IMO eBay is about NOT PAYING RETAIL. Shops make a killing on wheelsets. The average profit on a Reynolds Assault wheelset is $650. I don't know if its just the risk taker in me or the Insurance Salesmen that I am. But more often then not, YOU WON'T have a problem. It always makes me laugh when guys get all uptight about warranty issues. Trust me. A company, by law, has to provide you with a safe product. If they don't, no matter what their legal mumbo jumbo says, they have to fix it. All you have to do is get a rider who Blogs and they will turn that company inside out with bad reviews and bad press. After that happens, all of a sudden all that fine print tends to disappear and all they want to do is make the situation right. Reynolds isn't immune to the digital age. No company is. For me, I LOVE buying stuff on eBay. Who cares about the warranty when I saved myself a butt load of cash that I can use to improve my ride all over the place. Just my $.02.


----------



## pgk (Jun 30, 2008)

master2129 said:


> IMO eBay is about NOT PAYING RETAIL. Shops make a killing on wheelsets. The average profit on a Reynolds Assault wheelset is $650. I don't know if its just the risk taker in me or the Insurance Salesmen that I am. But more often then not, YOU WON'T have a problem. It always makes me laugh when guys get all uptight about warranty issues. Trust me. A company, by law, has to provide you with a safe product. If they don't, no matter what their legal mumbo jumbo says, they have to fix it. All you have to do is get a rider who Blogs and they will turn that company inside out with bad reviews and bad press. After that happens, all of a sudden all that fine print tends to disappear and all they want to do is make the situation right. Reynolds isn't immune to the digital age. No company is. For me, I LOVE buying stuff on eBay. Who cares about the warranty when I saved myself a butt load of cash that I can use to improve my ride all over the place. Just my $.02.


Some of us believe in supporting local shops and some don't, to each his own. Like I mentioned in my previous post for $100.00 it was worth the piece of mind for me, not to mention that my bike shop also does business with my company..


----------



## FondriestFan (May 19, 2005)

Everyone has some threshold differential between the price that ebay or an online shop charges and what they can get from the LBS. For $100, yeah, I'd shop at the LBS.

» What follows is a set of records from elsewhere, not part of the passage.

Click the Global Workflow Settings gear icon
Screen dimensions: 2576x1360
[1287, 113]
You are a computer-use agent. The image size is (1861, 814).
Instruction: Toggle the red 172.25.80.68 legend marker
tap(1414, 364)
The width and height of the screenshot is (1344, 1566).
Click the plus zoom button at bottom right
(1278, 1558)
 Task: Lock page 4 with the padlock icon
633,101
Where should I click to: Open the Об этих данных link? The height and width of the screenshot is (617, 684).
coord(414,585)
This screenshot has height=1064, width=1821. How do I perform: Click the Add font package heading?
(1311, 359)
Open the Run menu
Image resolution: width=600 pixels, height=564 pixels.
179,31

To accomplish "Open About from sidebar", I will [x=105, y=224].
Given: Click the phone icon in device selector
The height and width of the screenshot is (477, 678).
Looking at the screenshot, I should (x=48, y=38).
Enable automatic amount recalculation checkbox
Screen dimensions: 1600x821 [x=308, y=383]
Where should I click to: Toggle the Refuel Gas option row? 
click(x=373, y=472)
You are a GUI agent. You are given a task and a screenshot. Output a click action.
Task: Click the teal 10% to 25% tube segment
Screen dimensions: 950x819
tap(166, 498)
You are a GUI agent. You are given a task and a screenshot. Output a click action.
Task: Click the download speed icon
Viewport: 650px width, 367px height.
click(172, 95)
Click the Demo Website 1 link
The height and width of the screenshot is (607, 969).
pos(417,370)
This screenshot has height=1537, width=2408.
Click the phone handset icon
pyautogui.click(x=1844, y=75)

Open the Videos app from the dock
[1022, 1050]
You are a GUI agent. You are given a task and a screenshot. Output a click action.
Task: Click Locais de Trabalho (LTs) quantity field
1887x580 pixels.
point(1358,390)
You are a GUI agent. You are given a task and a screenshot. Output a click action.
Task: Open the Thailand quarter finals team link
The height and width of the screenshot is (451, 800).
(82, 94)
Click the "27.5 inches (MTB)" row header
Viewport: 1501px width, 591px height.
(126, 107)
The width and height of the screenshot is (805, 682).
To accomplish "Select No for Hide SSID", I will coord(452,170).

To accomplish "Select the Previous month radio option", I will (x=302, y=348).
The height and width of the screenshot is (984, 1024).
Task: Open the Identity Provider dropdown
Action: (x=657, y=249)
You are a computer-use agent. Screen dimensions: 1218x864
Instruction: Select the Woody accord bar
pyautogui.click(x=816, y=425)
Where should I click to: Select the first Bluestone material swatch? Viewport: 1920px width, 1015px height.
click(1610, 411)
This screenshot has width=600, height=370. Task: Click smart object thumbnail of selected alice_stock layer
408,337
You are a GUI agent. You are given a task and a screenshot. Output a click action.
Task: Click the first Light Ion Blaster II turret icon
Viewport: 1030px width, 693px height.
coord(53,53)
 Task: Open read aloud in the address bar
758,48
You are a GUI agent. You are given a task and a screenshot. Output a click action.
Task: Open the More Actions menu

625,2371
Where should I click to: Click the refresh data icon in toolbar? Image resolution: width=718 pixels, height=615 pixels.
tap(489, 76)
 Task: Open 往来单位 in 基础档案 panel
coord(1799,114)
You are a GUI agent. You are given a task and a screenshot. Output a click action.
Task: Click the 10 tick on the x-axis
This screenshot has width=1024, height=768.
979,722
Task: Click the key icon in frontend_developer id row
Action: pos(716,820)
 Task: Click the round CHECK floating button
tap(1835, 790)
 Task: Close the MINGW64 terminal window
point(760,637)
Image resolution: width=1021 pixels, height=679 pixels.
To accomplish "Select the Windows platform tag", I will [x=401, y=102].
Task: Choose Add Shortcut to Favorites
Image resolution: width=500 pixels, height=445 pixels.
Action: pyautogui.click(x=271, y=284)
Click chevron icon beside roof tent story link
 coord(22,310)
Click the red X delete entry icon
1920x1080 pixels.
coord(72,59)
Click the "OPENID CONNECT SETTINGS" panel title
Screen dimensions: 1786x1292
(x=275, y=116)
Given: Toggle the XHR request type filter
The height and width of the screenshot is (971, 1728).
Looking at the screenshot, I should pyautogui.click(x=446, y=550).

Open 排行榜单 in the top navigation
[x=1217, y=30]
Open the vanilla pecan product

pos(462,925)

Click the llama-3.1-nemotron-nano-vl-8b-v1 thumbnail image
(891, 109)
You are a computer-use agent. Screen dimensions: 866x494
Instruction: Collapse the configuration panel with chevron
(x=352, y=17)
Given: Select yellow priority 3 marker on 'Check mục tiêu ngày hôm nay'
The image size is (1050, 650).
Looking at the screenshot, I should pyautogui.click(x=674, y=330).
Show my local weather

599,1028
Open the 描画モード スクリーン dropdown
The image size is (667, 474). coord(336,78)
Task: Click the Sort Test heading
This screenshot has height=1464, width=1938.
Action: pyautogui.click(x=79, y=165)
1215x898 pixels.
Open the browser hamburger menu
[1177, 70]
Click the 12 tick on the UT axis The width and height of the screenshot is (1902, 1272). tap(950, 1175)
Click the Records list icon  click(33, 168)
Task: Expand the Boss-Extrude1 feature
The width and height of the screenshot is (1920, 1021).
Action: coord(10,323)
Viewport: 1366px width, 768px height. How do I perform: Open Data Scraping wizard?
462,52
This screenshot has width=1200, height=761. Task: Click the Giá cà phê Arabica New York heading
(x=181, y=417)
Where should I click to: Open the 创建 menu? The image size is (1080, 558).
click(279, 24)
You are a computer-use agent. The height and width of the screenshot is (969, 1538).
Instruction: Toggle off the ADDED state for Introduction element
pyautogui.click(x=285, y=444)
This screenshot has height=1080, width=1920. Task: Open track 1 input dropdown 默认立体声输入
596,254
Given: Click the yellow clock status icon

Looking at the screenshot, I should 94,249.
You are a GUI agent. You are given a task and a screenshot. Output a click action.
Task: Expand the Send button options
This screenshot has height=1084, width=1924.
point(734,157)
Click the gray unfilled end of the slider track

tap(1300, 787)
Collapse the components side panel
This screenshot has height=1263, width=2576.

Now, if I can get the same thing for $1,000 less, I'll take the bargain. I'd be stupid not to. A thousand bucks is a lot of money, at least for me.

Now, others have a lower marginal utility for that same $1,000, so they may choose differently. It's just consumer behavior.


----------



## kyler2001 (Sep 8, 2005)

master2129 said:


> IMO eBay is about NOT PAYING RETAIL. Shops make a killing on wheelsets. The average profit on a Reynolds Assault wheelset is $650. I don't know if its just the risk taker in me or the Insurance Salesmen that I am. But more often then not, YOU WON'T have a problem. It always makes me laugh when guys get all uptight about warranty issues. Trust me. A company, by law, has to provide you with a safe product. If they don't, no matter what their legal mumbo jumbo says, they have to fix it. All you have to do is get a rider who Blogs and they will turn that company inside out with bad reviews and bad press. After that happens, all of a sudden all that fine print tends to disappear and all they want to do is make the situation right. Reynolds isn't immune to the digital age. No company is. For me, I LOVE buying stuff on eBay. Who cares about the warranty when I saved myself a butt load of cash that I can use to improve my ride all over the place. Just my $.02.


It's not about getting uptight about warranty issues, it's about having that piece of mind *just in case* something does happen, no matter how small the chances are of it happening. Reynolds does provide a safe product and nobody is arguing that point but even they know they can't guaranty every product that leaves production will be 100%. That's why companies have warranties. 

I'm in the manufacturing business and you can produce a great product and earn a great reputation for yourself in the business yet sometimes you can have a bad production run or something just doesn't go right with a few items. I'm talking about a problem that can't be detected and will go unnoticed until the product gets used by the consumer. That's just the way things go in production. Chances of having a problem are there in production and always will be because people (as well as machines believe it or not) can make a mistake. There is no company that I know of that has never had an issue with at least one of their products no matter how much quality control is in place. That's just the nature of the business...

The price difference between ebay and an authorized dealer on the wheels in my opinion is not "a butt load of cash" in savings ($65). I'll gladly pay the extra $65 just in case that really small chance of having a problem arises. I mean, we're talking about something that costs over $1,000 here. If I'm spending that type of money on something wether it's through ebay or elsewhere, I would expect some piece of mind instead of throwing my money down on the table, rolling the dice and crossing my fingers. 

What if you were buying a brand new car (more money I know but you'd think a persons thought process for purchases would be the same)? I don't know anybody really who would be ok with their new car not coming with a warranty. Even if you could get the same car for a negligible discount from a non-authorized dealer, chances are 99.9% of the customers would opt to buy the car with warranty from the authorized dealer... BTJMO as well


----------